Because almost all of us were so blindsided by Discovery, we spend weeks, months, even years trying to piece together the "hows, whens and why's" of the deceptions generated by our chronic cheaters.
In attempting to create an orderly narrative out of the chaos that our mate's betrayals brought into our lives, we swing between trying to stabilize ourselves— and—trying to fathom how we missed their deceptions playing out right under our noses, usually for years.
Often, our sense of ourselves as formerly perceptive and/or intuitive can evaporate as we survey the breadth and depth of what are often incredibly elaborate deceptions unfolding in our relationship, unbeknownst to us.

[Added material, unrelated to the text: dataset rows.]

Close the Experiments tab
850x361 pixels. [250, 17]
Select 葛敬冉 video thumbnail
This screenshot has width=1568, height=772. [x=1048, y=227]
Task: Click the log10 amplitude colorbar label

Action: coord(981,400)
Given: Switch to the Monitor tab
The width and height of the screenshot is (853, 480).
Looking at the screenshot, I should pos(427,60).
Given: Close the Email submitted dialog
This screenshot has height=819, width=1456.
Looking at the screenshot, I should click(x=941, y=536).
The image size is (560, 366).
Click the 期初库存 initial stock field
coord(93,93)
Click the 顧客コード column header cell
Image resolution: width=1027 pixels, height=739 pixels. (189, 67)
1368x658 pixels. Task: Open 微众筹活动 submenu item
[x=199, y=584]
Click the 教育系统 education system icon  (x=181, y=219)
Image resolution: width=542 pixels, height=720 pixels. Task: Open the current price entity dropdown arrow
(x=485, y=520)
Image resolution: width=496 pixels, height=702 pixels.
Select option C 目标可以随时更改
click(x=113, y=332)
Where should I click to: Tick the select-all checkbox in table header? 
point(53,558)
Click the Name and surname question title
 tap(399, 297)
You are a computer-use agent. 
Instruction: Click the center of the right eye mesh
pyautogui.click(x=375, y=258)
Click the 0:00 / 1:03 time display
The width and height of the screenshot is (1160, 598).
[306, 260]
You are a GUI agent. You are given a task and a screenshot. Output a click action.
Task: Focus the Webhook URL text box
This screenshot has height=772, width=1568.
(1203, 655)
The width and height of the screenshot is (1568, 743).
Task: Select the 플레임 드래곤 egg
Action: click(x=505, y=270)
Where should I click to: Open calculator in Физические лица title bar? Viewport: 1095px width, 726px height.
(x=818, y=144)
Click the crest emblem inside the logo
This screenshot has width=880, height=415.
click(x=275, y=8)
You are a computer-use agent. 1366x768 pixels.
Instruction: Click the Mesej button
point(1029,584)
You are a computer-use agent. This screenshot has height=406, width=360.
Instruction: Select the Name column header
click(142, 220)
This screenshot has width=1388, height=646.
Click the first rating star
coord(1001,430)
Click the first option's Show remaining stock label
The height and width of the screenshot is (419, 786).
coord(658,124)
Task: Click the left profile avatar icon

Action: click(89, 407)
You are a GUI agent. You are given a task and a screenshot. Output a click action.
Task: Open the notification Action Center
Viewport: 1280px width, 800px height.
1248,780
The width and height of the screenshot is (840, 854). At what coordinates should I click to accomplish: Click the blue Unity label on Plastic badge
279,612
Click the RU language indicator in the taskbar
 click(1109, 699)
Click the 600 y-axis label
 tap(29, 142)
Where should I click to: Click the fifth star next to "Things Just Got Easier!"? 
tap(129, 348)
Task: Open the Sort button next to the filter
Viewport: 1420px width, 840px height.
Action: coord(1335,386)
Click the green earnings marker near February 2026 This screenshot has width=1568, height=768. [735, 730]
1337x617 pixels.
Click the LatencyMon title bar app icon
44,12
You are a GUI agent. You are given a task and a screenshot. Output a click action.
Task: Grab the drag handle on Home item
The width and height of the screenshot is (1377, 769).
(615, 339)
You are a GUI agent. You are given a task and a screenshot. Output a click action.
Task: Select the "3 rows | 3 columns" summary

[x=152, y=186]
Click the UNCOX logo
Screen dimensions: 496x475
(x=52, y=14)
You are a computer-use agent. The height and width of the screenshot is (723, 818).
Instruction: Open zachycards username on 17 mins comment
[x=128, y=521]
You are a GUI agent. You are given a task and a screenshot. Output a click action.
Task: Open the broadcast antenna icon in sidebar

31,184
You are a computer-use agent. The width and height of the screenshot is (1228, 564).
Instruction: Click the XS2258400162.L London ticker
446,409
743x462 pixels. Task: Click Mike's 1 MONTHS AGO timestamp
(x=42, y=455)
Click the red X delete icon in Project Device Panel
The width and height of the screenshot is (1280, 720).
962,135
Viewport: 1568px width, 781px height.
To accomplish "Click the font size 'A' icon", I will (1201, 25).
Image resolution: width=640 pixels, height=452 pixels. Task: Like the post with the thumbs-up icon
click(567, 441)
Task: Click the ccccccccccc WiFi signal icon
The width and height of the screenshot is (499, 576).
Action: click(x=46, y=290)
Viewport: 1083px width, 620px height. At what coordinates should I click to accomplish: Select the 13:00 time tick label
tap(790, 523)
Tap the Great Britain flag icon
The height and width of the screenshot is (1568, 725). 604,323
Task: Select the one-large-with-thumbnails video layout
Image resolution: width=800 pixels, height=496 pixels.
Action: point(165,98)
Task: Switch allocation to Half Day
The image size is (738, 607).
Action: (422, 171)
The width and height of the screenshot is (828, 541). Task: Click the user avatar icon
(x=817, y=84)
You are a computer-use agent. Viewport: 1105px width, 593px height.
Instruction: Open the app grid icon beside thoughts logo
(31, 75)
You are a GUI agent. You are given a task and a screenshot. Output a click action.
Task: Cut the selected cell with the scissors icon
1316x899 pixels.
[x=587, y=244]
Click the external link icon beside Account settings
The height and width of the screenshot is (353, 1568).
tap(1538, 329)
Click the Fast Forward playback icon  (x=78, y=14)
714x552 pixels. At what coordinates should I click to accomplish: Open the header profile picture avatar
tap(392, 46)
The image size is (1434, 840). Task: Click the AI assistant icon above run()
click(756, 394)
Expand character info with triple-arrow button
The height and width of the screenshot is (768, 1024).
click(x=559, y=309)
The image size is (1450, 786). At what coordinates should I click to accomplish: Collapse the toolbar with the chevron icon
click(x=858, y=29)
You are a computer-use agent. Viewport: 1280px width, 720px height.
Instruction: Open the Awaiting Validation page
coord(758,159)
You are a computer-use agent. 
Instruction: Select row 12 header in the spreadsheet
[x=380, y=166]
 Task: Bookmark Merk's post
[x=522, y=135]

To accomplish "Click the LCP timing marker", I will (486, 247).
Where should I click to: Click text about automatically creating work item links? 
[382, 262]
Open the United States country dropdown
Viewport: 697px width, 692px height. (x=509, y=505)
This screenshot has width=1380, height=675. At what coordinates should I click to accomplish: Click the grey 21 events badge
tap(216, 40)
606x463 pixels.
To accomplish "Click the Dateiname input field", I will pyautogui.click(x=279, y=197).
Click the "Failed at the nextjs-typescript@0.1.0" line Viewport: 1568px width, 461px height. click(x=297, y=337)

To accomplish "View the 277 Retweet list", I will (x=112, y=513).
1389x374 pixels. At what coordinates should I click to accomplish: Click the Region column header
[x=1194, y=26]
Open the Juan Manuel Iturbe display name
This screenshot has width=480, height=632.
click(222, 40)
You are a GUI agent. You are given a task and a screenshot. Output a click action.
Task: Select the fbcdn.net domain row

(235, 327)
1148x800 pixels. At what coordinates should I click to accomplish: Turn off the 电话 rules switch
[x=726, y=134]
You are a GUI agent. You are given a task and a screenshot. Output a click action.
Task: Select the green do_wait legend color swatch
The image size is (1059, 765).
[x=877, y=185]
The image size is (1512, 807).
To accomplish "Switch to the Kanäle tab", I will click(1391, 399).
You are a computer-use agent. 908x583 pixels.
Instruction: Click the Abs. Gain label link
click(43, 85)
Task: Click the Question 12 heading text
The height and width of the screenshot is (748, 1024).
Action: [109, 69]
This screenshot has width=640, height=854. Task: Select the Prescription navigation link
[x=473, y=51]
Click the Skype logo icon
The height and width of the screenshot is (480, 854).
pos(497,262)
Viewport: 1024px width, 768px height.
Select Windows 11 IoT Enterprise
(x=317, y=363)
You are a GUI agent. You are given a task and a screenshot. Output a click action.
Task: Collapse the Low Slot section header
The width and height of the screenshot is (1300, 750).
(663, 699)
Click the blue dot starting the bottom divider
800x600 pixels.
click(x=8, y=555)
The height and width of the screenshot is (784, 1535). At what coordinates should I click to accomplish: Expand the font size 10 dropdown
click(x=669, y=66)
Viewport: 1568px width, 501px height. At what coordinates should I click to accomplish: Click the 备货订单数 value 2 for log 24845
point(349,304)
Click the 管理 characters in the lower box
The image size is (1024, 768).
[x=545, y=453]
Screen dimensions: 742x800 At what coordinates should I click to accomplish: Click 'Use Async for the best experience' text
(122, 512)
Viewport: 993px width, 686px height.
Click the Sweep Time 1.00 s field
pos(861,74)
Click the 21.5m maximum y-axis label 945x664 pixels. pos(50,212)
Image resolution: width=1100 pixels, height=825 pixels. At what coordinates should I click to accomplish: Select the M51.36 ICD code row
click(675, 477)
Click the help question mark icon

A just-published article in Psychology Today sheds some light on why partners can be easy to dupe, as well as why we often downplay nascent feelings of suspicion or negativity towards our mates when it seems they might be lying to us, typically, before Discovery.
Written by an attorney who is both a career prosecutor and a behavioral expert, as well as an author on a book about deception, we quote here a particularly chilling excerpt from Dr. Wendy L. Patrick's article (hyperlinked, below) :
"Deceivers are thus able to improve their craft by practicing deception within close relationships, and monitoring reaction for signs of distrust.
Burgoon et al. (2015) observed that deceivers capitalize on familiarity to craft lies that are consistent with a receiver´s knowledge base, and watch carefully for signs of disbelief.[v]
They note that liars can thereby improve their performance over time when interacting within familiar relationships. They explain that this improvement is presumably due in part to a reduction in cognitive stress while lying, based on the ability to more easily manage self-presentation with practice."